Итак, между римскими «рыцарями» («всадниками», которые растворились в конечном счете в сенаторском сословии без остатка) не только нет прямой линии преемственности, но и вообще отсутствуют какие-либо связи. С другой стороны, средневековая западноевропейская аристократия, позднее превратившаяся в дворянство, все же, вероятно, восходила отчасти к аристократии римской…
Но не стоит ли в таком случае предпринять поиски предков средневекового рыцарства не в сословии «всадников», довольно рано отошедшем от военной службы, а именно на самой службе, то есть в легионах, особенно в римской кавалерии? Вовсе нет! Конница в Риме не была ни традиционным, ни, тем более, почетным родом войск[3]. Если и допустимо говорить о каком-то прогрессе у римлян в области кавалерийского боя, то он достигался исключительно за счет заимствований у варварского мира. Когда Империя уже разваливалась (V век), римская армия формировалась из набранных в приграничных провинциях солдат, несущих военную службу по наследству, а также (в еще большей степени) — из варваров, навербованных индивидуально в качестве наемников, из lètes (военных поселенцев. — Ф.Н. ) и из «федератов» то есть «союзных» с Империей варварских племен, которые, согласно договору, размещались в различных ее частях. Даже среди генералитета чем дальше, тем больше появляются романизированные варвары.
Что касается кавалерии, то ей в легионах как Республики, так и Империи отводилась лишь вспомогательная роль и к ней относились с откровенным пренебрежением. В эпоху поздней Империи «удельный вес» конницы, правда, возрастает. Это видно хотя бы из факта появления в воинских частях двух командных должностей — «начальника конницы» (magister equitum ) и «начальника пехоты» (magister peditum ). Интерес к кавалерии и развитие ее вооружения и способов боя в равной мере порождены воздействием «внешнего мира» на римскую армию.
Продолжительная конфронтация между варварским «внешним миром» и римскими армиями, растянутыми по всему периметру укрепленных границ Империи (limes ), постепенно выявляла изъяны традиционного римского военного механизма, базировавшегося на приоритете пехоты, перед лицом степной конницы и ее лучников.
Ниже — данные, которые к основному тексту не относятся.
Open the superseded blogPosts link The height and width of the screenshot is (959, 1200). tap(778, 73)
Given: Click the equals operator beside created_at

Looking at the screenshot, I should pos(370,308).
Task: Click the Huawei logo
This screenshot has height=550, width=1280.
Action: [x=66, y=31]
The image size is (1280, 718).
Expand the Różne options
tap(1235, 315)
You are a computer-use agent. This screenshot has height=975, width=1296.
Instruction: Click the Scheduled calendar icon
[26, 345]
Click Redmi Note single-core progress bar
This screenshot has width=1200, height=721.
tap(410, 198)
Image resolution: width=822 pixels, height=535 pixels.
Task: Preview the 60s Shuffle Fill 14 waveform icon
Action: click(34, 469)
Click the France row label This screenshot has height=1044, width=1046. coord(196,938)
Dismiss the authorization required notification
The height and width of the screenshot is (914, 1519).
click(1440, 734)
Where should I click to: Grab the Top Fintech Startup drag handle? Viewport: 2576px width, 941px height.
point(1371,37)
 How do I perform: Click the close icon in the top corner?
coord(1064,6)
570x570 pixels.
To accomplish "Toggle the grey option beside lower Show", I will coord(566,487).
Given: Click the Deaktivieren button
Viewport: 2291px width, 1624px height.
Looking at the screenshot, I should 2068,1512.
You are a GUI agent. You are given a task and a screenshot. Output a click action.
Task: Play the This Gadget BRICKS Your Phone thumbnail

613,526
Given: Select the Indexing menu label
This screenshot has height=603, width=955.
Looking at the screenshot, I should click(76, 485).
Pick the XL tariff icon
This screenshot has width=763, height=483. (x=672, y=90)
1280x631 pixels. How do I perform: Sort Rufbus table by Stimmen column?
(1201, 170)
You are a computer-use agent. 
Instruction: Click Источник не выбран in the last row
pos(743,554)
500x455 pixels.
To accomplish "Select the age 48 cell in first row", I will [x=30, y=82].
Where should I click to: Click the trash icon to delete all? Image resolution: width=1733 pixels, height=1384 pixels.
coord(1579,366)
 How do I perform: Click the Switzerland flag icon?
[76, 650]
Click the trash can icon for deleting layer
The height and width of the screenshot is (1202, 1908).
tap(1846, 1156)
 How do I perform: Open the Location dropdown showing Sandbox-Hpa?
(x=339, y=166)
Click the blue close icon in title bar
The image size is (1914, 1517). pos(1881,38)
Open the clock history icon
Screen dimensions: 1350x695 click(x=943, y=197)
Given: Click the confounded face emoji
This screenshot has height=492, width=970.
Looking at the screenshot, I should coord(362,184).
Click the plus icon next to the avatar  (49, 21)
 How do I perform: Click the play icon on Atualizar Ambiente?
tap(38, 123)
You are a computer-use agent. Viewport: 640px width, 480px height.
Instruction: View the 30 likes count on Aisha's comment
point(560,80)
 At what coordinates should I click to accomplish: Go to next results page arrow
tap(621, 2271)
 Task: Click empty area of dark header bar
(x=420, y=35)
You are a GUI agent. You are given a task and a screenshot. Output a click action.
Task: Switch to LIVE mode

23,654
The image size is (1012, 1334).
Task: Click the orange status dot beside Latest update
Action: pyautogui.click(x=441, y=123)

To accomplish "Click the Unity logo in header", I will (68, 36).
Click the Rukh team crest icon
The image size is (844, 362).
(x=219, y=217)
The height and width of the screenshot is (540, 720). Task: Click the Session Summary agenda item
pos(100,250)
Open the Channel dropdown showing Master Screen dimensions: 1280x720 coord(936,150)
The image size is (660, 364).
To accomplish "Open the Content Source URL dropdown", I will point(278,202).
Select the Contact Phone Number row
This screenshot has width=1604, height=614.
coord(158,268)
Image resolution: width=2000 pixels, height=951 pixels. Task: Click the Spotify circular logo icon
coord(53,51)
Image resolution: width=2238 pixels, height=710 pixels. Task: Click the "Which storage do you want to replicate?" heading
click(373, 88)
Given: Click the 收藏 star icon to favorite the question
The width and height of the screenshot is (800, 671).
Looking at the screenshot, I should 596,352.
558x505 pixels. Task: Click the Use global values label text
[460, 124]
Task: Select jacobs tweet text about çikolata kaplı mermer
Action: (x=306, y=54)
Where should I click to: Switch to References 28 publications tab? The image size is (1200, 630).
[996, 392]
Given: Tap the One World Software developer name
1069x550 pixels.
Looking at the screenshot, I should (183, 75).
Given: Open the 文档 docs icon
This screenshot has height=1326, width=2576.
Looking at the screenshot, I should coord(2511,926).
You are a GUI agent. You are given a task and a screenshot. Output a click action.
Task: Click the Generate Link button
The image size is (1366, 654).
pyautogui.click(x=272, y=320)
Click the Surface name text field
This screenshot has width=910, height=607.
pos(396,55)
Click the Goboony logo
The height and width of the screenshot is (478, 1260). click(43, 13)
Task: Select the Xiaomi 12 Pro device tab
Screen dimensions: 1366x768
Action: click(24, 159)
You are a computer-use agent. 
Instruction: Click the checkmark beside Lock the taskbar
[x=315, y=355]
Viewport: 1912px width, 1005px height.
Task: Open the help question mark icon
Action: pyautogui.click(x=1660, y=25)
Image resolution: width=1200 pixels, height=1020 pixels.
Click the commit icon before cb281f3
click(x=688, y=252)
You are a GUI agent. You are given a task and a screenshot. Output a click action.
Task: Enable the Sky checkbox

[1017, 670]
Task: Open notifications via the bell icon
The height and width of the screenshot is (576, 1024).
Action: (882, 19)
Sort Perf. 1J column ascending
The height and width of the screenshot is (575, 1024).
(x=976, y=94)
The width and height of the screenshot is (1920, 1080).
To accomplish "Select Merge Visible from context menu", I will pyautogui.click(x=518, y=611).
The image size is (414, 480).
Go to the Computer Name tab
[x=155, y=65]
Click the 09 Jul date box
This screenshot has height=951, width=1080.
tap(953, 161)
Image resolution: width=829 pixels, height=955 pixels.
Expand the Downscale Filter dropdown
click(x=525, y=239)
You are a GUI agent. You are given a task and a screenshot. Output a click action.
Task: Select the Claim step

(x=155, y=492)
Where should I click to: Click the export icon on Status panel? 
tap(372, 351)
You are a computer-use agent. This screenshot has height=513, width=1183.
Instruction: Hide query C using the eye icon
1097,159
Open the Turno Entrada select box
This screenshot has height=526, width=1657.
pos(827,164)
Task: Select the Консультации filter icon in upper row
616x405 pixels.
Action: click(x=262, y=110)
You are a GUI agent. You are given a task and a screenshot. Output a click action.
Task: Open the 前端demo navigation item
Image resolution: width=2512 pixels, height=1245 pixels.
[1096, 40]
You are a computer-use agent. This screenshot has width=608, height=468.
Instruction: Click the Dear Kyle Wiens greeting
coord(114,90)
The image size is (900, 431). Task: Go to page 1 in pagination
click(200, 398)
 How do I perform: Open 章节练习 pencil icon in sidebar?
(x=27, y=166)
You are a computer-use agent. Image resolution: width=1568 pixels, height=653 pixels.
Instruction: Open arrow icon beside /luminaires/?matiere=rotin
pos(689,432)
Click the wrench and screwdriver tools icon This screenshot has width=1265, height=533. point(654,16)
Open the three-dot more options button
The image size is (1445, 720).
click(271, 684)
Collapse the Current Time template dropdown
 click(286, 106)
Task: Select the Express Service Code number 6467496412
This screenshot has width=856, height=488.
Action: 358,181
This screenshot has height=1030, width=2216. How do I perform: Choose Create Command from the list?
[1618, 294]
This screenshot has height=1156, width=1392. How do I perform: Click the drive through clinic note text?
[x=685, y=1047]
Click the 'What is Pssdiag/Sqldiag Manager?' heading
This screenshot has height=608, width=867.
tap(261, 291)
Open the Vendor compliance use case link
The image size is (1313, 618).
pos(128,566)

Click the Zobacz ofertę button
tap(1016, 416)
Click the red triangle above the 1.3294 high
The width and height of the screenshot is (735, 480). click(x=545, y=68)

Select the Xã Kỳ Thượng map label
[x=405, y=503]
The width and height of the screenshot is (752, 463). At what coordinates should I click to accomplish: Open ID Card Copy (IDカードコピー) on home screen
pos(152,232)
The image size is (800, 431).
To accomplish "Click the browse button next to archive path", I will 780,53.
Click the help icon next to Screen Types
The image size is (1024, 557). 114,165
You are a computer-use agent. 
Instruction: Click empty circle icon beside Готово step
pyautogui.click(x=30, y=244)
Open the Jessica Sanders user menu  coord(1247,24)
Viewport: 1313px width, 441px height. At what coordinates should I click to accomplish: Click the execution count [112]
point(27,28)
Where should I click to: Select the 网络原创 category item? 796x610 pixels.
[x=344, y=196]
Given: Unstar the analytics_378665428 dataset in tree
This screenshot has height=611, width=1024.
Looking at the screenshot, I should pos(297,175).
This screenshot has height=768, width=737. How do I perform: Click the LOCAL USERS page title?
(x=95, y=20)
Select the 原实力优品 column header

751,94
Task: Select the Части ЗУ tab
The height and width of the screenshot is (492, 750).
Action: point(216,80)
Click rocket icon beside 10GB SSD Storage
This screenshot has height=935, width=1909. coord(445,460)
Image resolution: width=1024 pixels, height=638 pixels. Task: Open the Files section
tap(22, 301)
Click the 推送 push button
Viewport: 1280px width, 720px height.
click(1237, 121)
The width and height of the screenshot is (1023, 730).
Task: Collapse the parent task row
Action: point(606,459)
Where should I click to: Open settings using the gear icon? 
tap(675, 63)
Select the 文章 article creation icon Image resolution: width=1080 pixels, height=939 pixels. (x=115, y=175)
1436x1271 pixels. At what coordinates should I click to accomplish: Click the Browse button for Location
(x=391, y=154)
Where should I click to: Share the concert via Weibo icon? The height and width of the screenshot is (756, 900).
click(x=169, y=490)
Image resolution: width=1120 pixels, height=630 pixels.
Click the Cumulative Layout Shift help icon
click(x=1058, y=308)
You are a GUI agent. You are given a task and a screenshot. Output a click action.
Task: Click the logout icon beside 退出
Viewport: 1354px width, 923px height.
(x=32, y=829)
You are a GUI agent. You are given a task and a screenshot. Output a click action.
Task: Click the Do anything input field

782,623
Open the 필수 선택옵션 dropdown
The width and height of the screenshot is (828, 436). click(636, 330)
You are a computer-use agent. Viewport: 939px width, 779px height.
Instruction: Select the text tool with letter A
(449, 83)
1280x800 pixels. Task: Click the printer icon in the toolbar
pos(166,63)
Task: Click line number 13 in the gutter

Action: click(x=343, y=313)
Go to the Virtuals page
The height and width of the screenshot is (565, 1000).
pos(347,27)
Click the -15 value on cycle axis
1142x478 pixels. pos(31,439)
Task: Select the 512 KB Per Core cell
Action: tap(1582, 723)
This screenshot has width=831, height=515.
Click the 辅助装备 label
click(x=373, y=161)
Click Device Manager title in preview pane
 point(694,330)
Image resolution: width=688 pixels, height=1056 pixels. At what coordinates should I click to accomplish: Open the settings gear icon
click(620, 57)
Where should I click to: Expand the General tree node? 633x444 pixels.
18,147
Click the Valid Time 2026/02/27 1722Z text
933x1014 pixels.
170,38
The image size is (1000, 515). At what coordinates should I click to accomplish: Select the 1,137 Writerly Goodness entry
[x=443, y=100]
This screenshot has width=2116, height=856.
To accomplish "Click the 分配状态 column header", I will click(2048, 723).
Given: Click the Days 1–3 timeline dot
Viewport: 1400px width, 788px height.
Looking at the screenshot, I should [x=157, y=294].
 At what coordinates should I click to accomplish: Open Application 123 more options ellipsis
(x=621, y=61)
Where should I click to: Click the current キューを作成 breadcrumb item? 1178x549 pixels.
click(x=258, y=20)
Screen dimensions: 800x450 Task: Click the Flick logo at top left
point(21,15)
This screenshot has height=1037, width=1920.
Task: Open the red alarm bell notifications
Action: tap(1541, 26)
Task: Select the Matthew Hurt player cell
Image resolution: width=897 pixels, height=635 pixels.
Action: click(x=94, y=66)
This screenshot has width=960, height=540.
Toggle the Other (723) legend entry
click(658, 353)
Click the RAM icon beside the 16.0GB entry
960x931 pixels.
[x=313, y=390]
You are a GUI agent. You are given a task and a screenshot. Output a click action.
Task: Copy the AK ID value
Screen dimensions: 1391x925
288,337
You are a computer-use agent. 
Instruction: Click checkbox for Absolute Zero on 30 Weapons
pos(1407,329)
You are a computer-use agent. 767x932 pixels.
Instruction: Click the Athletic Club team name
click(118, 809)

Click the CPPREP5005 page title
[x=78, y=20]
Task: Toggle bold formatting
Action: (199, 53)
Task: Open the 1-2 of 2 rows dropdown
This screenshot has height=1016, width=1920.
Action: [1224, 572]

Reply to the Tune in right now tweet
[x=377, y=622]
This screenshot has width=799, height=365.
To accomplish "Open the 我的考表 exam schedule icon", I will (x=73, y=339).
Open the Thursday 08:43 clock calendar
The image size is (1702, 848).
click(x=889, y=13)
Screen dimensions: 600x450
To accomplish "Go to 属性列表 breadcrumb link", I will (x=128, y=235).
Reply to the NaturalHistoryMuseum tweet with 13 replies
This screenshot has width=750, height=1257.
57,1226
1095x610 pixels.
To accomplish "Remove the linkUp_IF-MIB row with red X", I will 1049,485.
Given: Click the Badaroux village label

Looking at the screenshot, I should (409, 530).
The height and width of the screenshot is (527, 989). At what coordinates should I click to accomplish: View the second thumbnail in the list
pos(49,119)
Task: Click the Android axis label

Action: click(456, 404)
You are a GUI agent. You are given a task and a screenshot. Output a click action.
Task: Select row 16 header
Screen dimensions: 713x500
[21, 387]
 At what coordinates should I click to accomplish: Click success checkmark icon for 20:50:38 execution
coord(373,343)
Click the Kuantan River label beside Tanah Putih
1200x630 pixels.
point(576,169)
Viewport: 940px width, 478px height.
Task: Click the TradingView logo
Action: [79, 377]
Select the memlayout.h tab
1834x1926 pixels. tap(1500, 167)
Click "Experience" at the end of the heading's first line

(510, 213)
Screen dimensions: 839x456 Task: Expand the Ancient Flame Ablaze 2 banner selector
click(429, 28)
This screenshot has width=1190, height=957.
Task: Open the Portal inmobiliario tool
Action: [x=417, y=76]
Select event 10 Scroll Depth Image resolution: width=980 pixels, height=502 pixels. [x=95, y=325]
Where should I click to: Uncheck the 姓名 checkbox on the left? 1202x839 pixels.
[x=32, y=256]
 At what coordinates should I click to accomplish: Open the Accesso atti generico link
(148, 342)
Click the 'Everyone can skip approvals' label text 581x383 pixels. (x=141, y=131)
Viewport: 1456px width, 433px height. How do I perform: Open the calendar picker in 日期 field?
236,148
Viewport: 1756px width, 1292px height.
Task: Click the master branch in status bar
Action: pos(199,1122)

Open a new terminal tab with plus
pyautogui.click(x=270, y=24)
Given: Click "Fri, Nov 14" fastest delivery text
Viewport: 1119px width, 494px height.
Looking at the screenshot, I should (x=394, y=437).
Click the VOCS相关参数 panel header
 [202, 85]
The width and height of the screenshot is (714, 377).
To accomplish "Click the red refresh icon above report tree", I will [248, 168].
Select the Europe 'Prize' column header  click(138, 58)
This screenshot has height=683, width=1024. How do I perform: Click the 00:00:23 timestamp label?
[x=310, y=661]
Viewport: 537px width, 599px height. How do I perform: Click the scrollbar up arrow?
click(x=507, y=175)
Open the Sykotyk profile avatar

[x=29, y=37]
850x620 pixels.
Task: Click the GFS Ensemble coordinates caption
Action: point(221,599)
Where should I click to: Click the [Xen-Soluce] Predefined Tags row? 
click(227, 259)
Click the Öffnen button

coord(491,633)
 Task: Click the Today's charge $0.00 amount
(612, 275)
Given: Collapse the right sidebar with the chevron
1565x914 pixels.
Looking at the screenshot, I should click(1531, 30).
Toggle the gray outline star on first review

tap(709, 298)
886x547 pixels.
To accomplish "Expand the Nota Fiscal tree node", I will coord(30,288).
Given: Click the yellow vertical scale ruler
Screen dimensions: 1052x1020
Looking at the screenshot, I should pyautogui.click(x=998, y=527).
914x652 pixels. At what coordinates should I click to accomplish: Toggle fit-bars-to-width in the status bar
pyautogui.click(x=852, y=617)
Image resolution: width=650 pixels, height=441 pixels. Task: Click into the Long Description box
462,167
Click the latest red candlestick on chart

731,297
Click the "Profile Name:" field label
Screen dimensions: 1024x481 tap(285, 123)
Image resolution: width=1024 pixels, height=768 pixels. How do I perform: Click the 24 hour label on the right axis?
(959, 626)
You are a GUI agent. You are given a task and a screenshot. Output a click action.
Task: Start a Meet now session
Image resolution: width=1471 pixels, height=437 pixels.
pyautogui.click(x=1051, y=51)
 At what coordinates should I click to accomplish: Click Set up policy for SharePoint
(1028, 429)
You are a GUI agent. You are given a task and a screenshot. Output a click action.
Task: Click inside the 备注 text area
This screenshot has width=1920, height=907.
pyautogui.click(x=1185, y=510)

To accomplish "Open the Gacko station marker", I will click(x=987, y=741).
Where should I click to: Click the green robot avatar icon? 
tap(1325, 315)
Влиянию варваров следует приписать глубокие изменения как в вооружении римских войск, так и в их тактике: римляне оставили свой старый короткий меч (gladius ) и старое короткое копье (pilum ), чтобы взять в руки длинный обоюдоострый меч (spatha ) и длинное копье-дротик (lanceа ); при Галлиене впервые в Риме формируются отряды конных лучников. При Аврелии (IV век) вербовка варваров в римскую армию приобретает такой размах, что слова miles (воины) и barbarus (варвары) делаются практически синонимами. При Феодосии уже совершенно официально доверяют охрану границ варварским племенам, которые к этому времени разместились на римской территории во главе со своими королями, — остготам в Паннонии, вестготам по Дунаю. Что касается франков, которые расселились вдоль Рейна, согласно договору (foedus ), еще в III веке, то их роль в качестве защитников границы была подтверждена. После смерти Феодосия в 395 году вандал Стилихон правил Империей или, вернее, тем, что от неё осталось. В 418 году вестготы добиваются заключения договора, по которому они основывают свое королевство в Аквитании, между тем как в соседней Галлии главную роль защитника Империи играет Аэций (Aetius ), римский генерал скифского происхождения.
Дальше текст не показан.